A decryption key for malware deployed by the ransomware gang Hive has been released in response to an uptick in activity from the gang in the past three months. Hive has also switched to a more complex coding language called Rust, which is harder to decrypt, making the key even more valuable.
The decryption tool for version five of Hive’s malware has been released by a malware analyst and reverse engineer known publicly as reecDeep. The key can be found on Github and was created in order to try and quell recent mounting attacks by the gang.
Hive has been ramping up activity in recent months, particularly targeting healthcare organisations. In May, the gang was named by the US Department of Health and Human Services as one of the top-five cybercrime gangs that attacked healthcare services in Q1 2022, with Hive taking credit for 11% of attacks.
Speaking to Tech Monitor, ‘reecDeep’ said the nature of Hive’s attacks meant they felt inspired to build the key and make it publicly available. “Dozens of companies stop doing business because of gangs of criminals. Hospitals are affected by disruption and are unable to provide care to their patients,” they said.
Hive was first spotted in June last year, and in 2021 the gang attacked more than 350 companies, mainly in the health and financial sectors, says a report by security company Group I-B.
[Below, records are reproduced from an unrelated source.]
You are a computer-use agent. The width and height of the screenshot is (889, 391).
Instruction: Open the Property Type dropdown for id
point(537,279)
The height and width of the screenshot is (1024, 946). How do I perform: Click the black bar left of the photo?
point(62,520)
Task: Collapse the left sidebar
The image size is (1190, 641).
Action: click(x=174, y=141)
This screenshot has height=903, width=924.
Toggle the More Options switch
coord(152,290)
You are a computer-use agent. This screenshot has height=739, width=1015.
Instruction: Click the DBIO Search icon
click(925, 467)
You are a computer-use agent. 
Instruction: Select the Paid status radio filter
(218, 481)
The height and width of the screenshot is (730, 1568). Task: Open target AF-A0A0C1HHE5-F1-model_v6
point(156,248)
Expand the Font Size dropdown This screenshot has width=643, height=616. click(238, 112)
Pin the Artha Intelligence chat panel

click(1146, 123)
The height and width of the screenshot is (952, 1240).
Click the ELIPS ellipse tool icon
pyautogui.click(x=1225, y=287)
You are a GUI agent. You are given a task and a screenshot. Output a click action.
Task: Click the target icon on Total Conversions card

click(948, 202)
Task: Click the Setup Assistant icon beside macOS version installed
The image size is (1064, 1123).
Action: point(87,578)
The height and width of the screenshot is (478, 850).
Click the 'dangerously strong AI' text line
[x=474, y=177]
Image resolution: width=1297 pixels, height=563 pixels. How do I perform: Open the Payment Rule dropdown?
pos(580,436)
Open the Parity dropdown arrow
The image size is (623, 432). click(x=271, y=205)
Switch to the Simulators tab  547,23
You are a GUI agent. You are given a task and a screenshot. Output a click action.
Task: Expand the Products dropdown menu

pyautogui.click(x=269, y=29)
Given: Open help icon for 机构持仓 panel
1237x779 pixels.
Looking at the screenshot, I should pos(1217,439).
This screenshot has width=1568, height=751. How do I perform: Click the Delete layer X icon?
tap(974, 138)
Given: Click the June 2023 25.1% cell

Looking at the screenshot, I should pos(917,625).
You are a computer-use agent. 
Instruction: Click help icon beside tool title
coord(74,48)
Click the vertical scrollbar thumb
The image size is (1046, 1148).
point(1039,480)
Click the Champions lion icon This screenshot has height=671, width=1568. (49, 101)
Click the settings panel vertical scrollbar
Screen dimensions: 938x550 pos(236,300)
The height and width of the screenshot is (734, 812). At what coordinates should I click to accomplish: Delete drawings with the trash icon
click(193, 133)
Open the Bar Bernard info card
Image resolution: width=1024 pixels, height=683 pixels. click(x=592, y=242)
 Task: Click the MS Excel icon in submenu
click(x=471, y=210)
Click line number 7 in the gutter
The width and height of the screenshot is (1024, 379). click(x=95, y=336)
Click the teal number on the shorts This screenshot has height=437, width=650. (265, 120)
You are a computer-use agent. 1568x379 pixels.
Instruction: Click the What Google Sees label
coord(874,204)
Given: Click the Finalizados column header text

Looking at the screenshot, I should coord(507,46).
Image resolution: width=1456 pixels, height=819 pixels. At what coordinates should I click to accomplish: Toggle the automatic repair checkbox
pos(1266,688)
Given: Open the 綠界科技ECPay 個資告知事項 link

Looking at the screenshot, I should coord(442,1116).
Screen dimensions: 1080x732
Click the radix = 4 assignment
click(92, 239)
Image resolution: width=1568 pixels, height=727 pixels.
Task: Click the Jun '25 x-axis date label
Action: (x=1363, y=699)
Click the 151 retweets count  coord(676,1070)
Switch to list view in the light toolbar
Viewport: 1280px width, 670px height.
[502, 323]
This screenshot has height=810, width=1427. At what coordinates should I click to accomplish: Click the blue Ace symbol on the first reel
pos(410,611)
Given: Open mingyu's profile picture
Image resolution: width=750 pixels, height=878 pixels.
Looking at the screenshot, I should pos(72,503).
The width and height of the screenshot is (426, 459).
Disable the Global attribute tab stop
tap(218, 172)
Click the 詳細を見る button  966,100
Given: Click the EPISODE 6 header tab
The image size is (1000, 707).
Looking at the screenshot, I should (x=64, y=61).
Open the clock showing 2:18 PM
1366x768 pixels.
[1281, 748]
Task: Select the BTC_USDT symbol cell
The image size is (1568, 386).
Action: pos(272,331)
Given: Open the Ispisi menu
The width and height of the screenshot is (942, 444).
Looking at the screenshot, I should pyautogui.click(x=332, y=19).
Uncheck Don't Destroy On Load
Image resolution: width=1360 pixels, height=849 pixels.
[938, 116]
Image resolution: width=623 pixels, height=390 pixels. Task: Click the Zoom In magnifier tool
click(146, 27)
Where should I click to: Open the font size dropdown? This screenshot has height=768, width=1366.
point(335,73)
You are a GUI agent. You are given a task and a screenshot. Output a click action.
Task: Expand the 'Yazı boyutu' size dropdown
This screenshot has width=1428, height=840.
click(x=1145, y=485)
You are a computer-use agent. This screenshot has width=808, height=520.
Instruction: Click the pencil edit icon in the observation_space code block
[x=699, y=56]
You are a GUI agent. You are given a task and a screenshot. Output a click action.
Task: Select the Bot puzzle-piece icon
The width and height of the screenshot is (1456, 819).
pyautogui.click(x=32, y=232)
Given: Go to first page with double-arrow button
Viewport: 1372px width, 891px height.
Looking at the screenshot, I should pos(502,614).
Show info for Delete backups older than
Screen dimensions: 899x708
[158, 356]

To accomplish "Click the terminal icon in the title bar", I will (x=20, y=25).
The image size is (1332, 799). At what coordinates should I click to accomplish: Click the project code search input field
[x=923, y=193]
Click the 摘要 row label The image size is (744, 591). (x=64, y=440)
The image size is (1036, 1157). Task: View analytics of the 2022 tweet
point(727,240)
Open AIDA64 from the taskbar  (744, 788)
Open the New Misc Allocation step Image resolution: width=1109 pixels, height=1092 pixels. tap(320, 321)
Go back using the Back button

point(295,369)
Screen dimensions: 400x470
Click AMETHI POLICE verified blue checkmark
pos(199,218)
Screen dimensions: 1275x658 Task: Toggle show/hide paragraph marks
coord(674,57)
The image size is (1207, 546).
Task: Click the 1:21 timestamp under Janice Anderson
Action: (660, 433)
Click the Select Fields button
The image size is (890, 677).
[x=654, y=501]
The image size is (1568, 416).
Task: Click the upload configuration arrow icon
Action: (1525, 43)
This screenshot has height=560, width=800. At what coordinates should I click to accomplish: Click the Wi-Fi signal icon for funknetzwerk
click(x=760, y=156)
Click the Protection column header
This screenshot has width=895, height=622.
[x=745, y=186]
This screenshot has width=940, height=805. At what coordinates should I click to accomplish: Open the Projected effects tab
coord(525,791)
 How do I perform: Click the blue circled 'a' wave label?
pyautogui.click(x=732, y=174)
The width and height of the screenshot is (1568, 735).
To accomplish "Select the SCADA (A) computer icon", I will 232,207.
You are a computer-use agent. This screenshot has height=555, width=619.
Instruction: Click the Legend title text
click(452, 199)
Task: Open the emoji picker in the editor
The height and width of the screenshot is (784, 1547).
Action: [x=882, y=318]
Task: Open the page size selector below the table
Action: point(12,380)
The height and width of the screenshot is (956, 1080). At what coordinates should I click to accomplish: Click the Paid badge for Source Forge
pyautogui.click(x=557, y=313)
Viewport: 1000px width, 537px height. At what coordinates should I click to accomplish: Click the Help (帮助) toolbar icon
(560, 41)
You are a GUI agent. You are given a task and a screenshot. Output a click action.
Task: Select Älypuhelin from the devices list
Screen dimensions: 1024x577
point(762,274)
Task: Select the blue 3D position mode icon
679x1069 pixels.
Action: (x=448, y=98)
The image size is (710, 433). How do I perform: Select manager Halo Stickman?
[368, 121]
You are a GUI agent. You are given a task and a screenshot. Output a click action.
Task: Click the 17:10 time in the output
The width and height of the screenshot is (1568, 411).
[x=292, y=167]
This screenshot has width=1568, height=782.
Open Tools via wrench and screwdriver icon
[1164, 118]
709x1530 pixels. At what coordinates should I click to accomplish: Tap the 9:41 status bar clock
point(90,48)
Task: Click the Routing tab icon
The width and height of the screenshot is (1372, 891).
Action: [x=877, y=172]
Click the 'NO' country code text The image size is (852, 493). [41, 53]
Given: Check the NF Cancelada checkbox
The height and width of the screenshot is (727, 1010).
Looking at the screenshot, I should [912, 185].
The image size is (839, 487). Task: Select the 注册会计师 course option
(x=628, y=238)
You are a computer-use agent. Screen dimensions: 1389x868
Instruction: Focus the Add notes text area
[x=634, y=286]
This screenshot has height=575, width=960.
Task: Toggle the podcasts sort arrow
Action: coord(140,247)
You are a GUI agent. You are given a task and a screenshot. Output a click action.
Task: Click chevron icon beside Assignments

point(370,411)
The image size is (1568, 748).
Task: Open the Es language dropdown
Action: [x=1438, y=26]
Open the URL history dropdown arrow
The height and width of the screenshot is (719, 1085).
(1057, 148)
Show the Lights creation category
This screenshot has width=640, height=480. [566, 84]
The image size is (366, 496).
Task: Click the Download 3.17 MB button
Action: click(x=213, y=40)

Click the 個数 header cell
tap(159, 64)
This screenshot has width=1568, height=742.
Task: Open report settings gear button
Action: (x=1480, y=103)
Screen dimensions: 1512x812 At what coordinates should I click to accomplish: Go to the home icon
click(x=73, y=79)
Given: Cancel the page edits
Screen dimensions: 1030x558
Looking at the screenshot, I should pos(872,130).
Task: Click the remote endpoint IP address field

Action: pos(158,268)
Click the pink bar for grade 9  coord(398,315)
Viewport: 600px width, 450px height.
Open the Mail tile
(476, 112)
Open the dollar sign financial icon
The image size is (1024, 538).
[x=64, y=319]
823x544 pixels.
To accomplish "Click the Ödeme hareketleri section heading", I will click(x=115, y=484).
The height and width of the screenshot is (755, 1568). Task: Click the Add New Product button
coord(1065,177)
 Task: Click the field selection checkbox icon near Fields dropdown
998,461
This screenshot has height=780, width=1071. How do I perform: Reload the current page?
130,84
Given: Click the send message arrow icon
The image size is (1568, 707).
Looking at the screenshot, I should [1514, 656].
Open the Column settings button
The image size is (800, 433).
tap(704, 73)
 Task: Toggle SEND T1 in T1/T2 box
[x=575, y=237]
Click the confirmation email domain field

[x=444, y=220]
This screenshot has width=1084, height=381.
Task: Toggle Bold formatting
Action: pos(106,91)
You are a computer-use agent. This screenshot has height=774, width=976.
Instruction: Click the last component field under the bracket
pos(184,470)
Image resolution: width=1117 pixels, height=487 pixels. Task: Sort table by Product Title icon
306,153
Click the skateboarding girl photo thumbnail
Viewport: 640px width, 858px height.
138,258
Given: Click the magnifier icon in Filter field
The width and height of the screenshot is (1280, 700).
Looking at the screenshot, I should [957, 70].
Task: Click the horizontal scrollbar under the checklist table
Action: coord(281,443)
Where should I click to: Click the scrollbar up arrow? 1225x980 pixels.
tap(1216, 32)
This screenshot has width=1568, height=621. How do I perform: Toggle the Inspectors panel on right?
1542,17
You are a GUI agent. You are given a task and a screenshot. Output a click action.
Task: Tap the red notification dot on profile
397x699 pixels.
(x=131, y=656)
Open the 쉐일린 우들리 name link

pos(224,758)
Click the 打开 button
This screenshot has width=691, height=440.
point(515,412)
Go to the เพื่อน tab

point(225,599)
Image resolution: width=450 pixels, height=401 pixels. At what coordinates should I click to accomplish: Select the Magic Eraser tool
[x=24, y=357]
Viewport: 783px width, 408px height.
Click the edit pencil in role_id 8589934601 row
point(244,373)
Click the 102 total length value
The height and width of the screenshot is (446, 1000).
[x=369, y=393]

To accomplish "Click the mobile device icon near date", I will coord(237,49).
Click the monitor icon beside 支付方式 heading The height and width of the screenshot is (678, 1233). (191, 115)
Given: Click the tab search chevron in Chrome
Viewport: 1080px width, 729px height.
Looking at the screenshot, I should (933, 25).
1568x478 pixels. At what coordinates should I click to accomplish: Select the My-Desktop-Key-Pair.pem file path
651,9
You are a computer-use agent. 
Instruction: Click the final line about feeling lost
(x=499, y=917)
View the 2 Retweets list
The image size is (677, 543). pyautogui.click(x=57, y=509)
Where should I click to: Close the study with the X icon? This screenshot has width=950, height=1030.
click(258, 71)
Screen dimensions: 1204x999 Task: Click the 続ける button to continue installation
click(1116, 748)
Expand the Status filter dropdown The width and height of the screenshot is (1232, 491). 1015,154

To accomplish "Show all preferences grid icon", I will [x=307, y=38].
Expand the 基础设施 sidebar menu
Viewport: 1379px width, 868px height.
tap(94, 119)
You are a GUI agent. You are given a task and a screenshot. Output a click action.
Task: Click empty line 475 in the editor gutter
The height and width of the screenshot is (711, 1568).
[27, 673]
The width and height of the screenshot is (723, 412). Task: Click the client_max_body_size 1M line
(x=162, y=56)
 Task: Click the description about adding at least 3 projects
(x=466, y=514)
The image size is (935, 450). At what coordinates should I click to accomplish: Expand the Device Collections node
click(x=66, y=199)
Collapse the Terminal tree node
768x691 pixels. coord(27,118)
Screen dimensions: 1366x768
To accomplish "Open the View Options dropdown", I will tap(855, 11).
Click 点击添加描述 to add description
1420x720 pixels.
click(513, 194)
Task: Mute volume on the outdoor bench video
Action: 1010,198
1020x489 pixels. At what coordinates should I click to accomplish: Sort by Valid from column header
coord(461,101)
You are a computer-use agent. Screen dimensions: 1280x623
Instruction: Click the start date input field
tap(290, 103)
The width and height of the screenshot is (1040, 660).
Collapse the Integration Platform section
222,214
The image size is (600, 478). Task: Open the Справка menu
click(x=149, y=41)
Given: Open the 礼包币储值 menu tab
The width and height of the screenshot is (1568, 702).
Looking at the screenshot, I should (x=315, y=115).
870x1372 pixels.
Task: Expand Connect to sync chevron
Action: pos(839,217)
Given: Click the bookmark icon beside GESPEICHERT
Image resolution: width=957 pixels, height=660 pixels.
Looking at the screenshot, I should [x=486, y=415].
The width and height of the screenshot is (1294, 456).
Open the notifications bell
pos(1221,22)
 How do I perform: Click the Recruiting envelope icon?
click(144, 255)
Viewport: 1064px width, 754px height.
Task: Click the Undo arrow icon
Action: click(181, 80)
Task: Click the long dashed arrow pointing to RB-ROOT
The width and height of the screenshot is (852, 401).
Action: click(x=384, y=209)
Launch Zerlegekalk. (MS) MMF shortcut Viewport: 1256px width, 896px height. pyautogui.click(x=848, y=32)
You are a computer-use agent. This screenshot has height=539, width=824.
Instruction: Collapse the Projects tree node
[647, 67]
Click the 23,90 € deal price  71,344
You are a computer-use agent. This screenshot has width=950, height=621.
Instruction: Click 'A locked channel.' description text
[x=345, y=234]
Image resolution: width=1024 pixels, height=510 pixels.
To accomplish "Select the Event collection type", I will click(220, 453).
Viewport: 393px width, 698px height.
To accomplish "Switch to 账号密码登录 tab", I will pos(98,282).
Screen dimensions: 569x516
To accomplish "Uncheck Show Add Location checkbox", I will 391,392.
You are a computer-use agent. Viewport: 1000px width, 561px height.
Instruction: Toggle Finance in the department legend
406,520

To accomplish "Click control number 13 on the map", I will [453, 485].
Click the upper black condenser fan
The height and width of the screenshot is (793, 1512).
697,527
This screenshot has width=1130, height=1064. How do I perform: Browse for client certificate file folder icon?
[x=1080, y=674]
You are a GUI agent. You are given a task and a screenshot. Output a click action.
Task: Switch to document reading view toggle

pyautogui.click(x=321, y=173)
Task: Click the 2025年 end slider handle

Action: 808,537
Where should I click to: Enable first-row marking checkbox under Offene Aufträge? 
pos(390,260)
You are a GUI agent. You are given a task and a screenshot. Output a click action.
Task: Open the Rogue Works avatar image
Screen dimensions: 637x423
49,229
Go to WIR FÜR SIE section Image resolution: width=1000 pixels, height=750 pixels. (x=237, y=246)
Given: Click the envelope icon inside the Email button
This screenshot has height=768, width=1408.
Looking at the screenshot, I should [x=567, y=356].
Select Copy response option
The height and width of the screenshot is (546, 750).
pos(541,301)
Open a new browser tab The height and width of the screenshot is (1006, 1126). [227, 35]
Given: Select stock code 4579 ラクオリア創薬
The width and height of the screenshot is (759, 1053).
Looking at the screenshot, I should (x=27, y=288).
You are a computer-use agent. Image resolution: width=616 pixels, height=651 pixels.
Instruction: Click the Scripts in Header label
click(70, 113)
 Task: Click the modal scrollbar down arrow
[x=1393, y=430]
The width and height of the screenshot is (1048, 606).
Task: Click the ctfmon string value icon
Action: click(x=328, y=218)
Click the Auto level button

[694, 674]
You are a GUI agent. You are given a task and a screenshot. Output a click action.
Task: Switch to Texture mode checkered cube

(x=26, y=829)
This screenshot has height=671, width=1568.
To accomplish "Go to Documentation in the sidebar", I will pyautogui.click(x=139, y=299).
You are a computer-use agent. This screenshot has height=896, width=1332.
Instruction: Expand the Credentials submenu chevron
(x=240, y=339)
Allan Liska, computer security incident response team head at security company Recorded Future, said the gang has been even busier this year. “Since May of 2022 Hive has accounted for 6.8% of all postings to extortion sites, which has them tied for second-most active group with Black Cat, which is definitely a notable jump,” Liska says.
The gang has also recently updated its coding language to Rust, which is much harder to reverse engineer. "The malware used by Hive being written in the Rust programming language improves the gang's ability to remain undetected," explains Chris Morgan, senior cyber threat intelligence analyst at Digital Shadows.
Hive's constant improvements are effectively an overhaul, says a report by Microsoft’s Threat Intelligence Center: “The most notable changes include a full code migration to another programming language and the use of a more complex encryption method. The impact of these updates is far-reaching… It offers memory, data type and thread safety and deep control over low-level resources,” states the report.
Does Hive have links to Conti?
The updated use of the Rust programming language from its initial language GoLang not only shows the gang’s versatility, but could also betray links to Conti. The ransomware gang disbanded after its sustained attack on the Costa Rican government earlier this year, with its members thought to be joining rival gangs.
BlackCat and Hive were two gangs that researchers predicted would take on Conti members, and since Conti has disappeared from the scene, both have updated to using Rust. “This probably means both have taken on Conti members,” Liska says.